Task:
Could you repeat exactly the lines below, from the line containing "You are a computer-use agent." through the last one, both included, while leaving out any pictures?

(Stored items)
=-=-=
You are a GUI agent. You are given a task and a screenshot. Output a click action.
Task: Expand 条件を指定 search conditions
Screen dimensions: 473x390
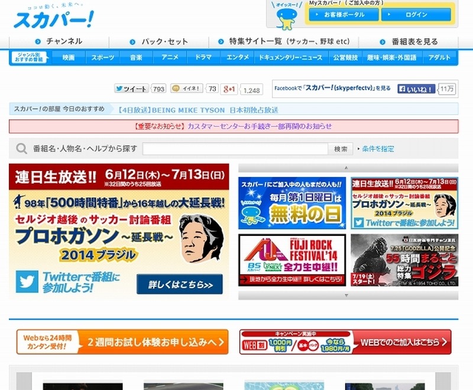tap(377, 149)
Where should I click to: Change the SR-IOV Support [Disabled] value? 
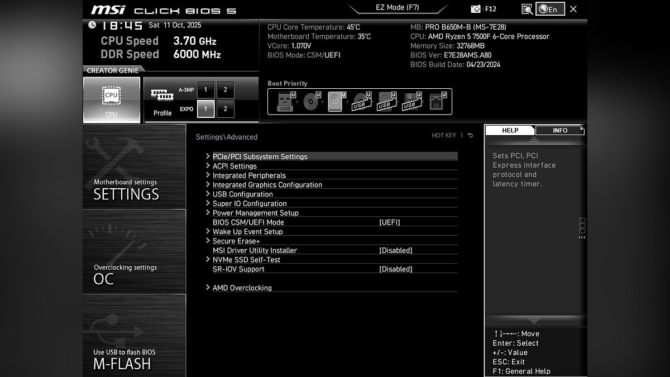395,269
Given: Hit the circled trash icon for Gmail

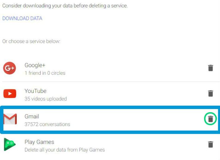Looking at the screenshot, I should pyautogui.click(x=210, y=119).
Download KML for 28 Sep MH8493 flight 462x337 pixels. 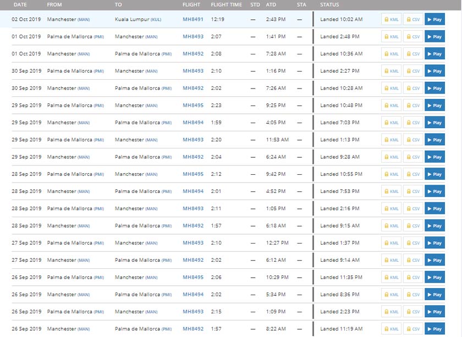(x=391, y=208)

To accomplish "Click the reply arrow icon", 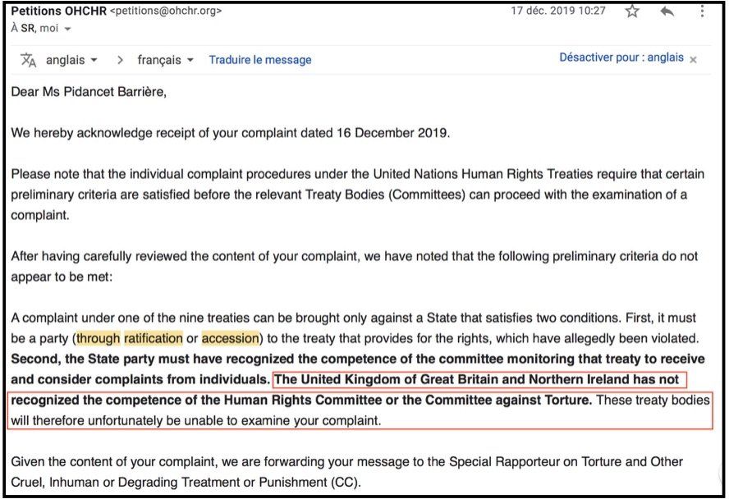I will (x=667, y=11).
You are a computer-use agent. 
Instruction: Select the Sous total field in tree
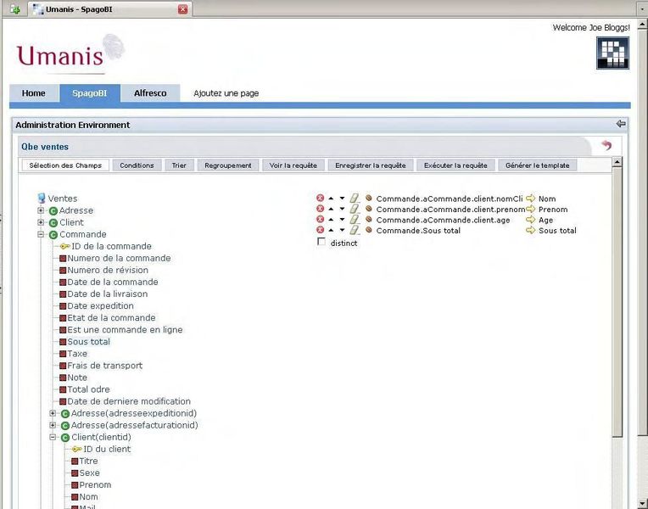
=-=-=
Finished exercise:
You are a computer-use agent. 
Instruction: Select the Sous total field in tree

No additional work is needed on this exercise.